### WORK INSTRUCTION
In this exercise, print only the lines of the records below from the one with "You are a GUI" through the one with "Given: Launch the Rufus assistant icon", inclusive. Pictures are not part of the copy.

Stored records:
⟨
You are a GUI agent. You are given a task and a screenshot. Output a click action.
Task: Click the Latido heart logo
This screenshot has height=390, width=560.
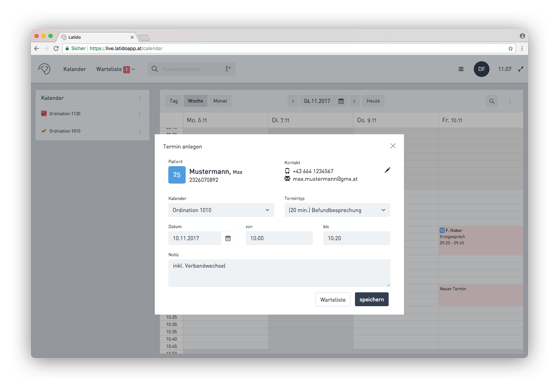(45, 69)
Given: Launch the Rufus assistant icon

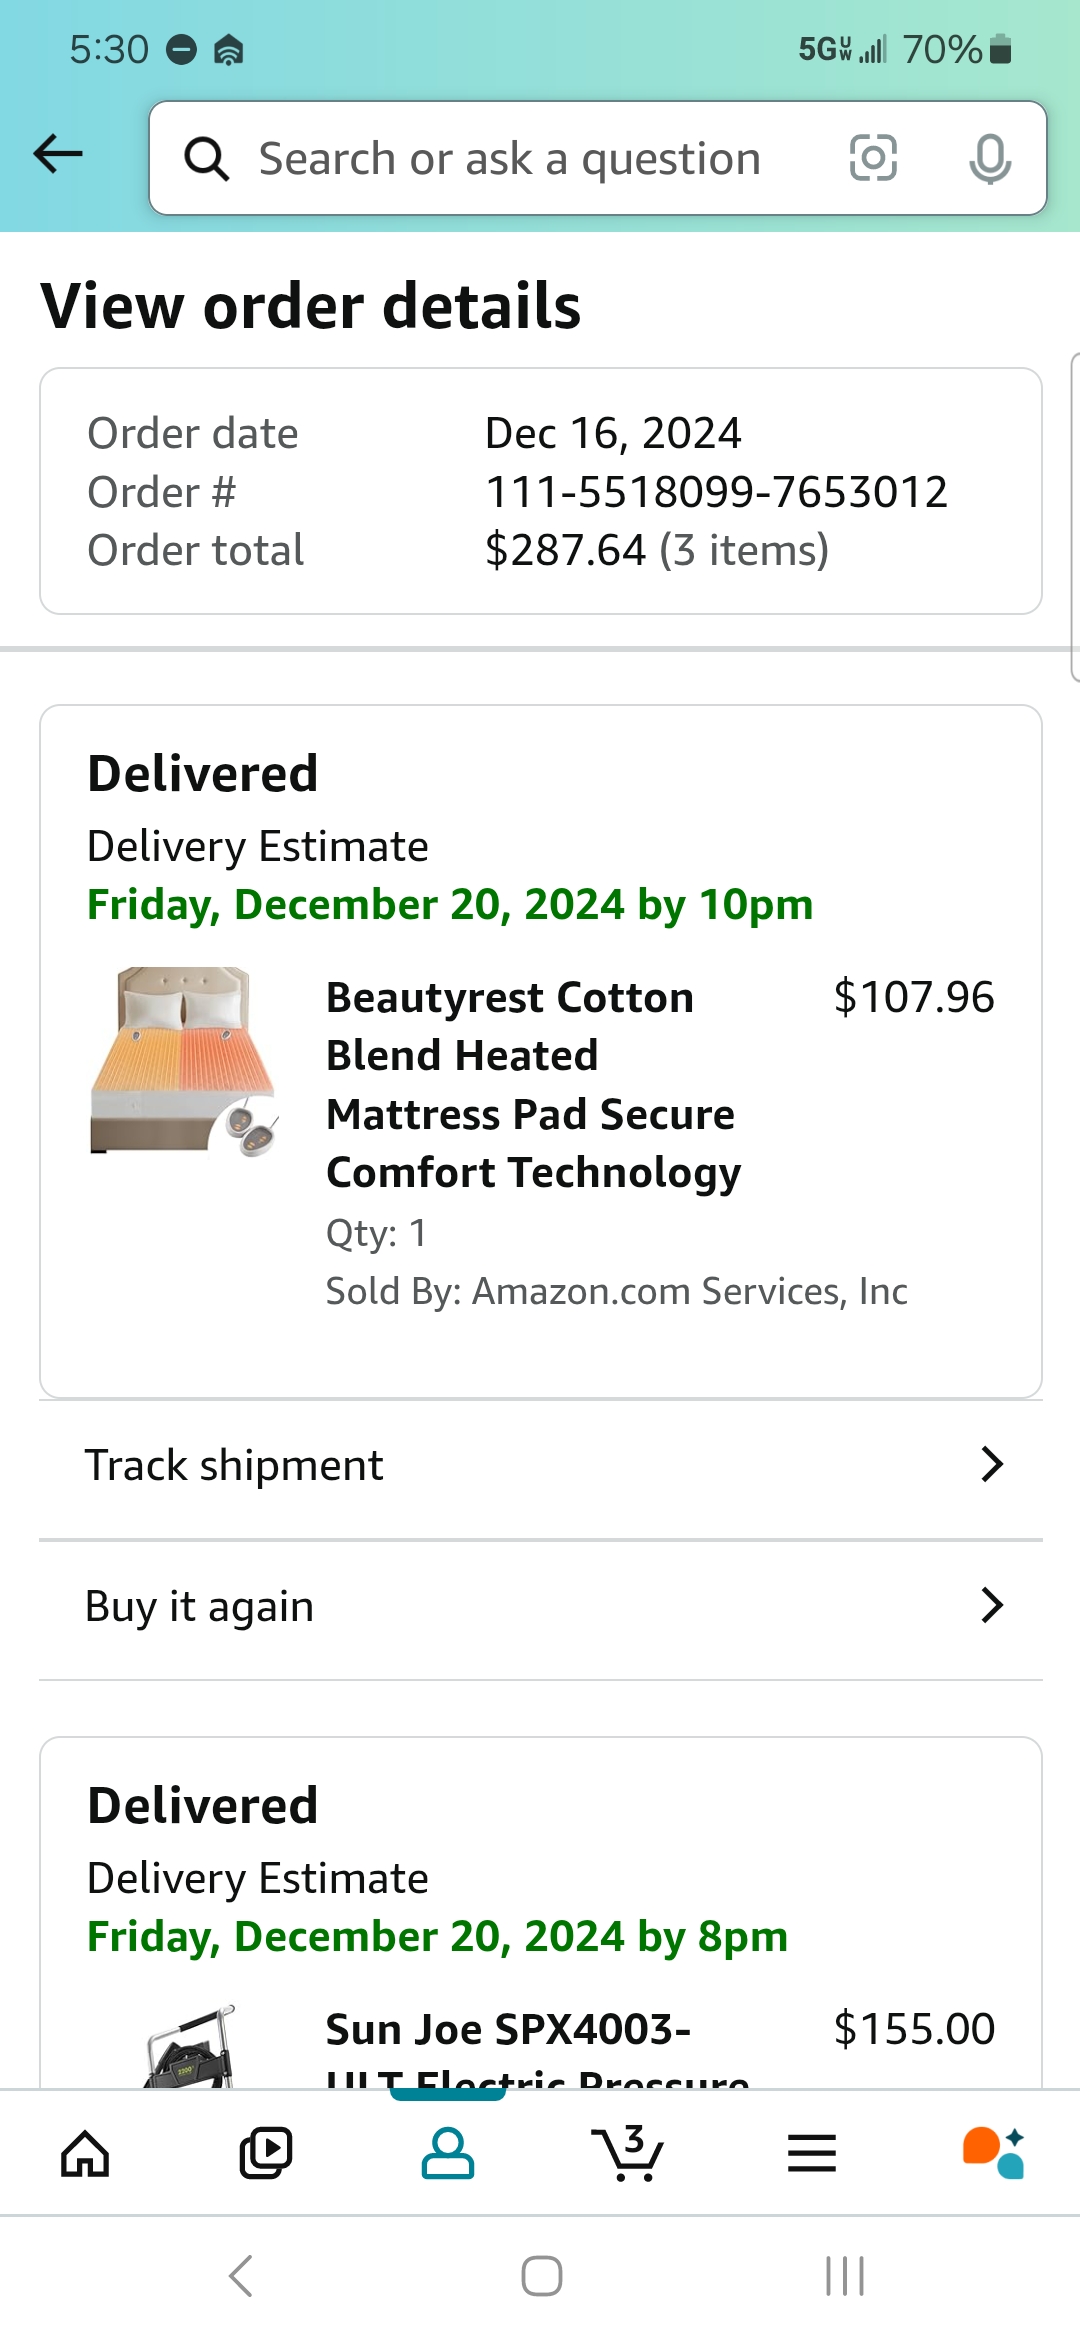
⟩
⟨
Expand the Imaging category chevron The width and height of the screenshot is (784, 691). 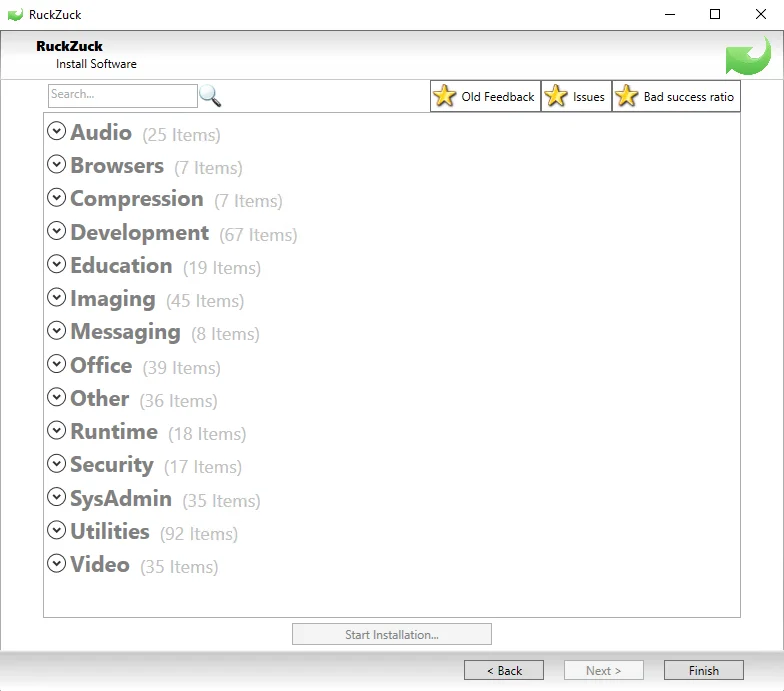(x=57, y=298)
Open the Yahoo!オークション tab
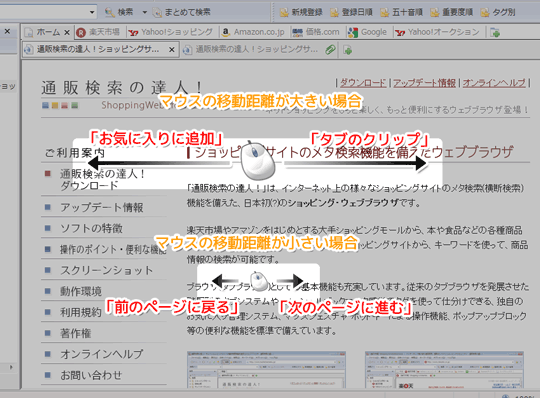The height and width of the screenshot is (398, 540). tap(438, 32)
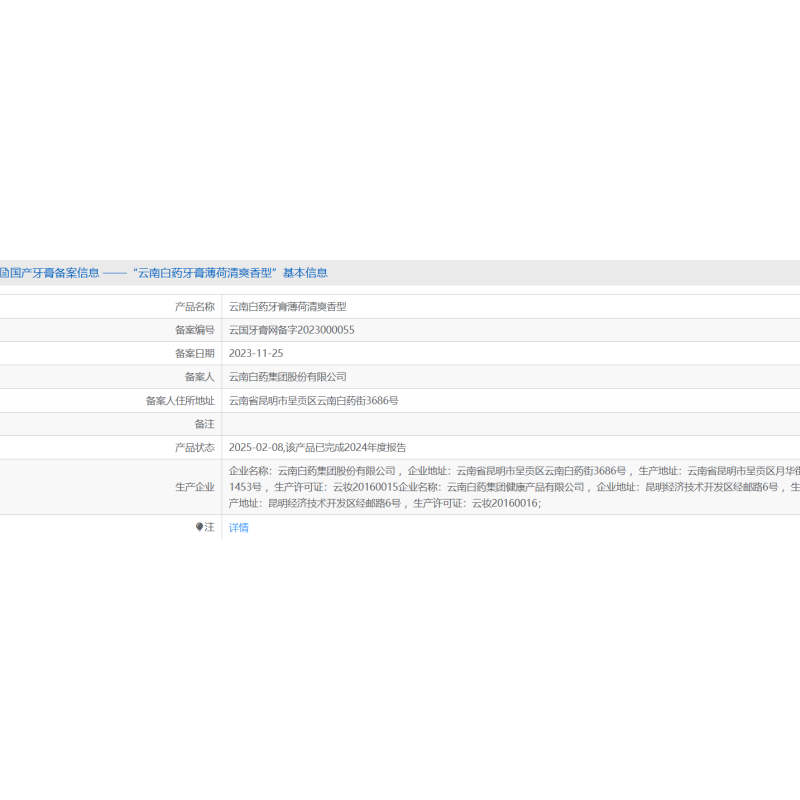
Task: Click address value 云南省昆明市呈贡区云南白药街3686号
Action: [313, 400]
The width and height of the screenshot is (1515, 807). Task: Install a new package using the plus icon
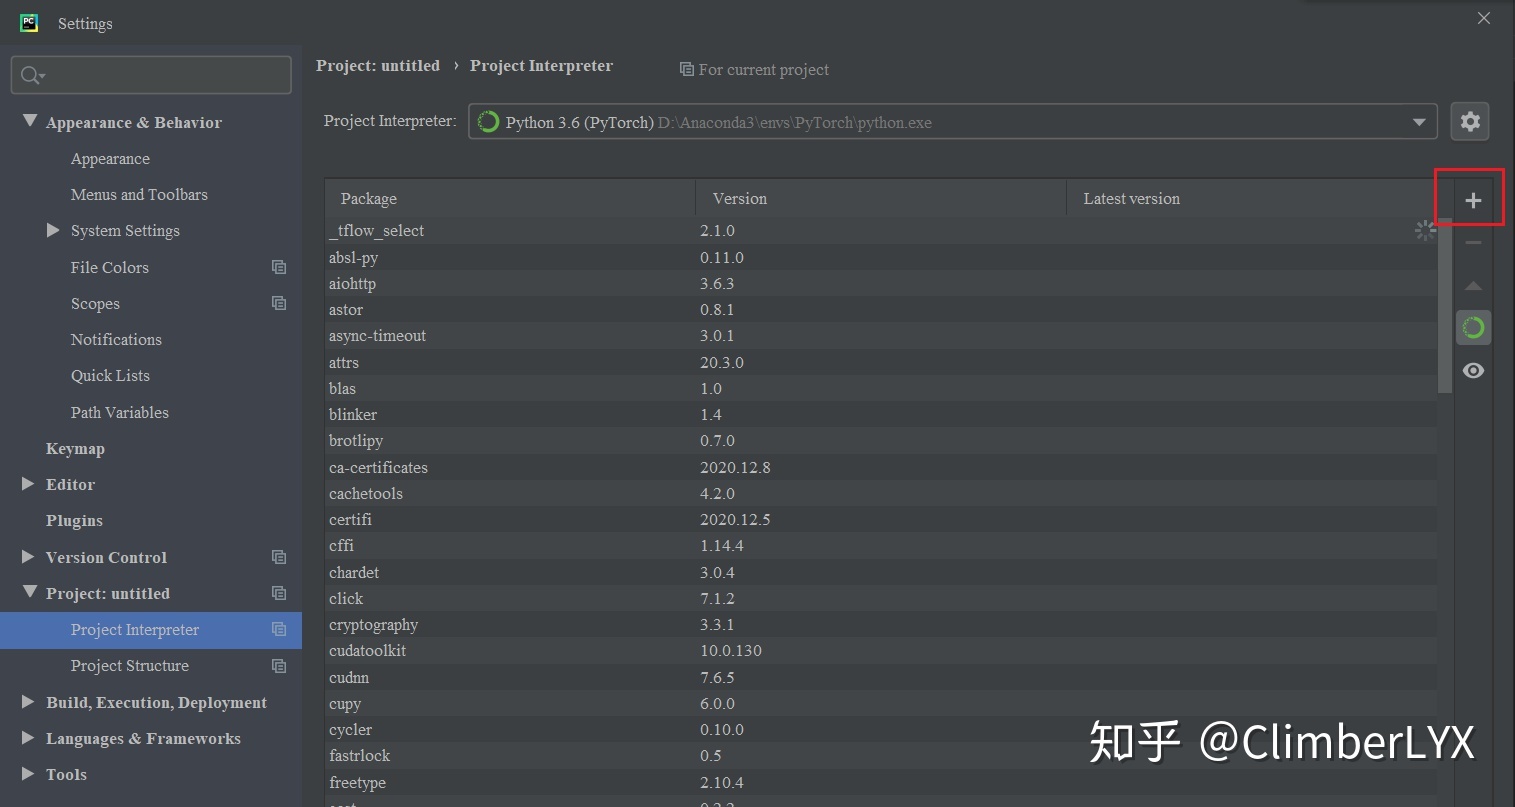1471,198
⟩
### WRITTEN ANSWER
You are a GUI agent. You are given a task and a screenshot. Output a click action.
Task: Click the Latido heart logo
This screenshot has height=390, width=560.
(45, 69)
Given: Launch the Rufus assistant icon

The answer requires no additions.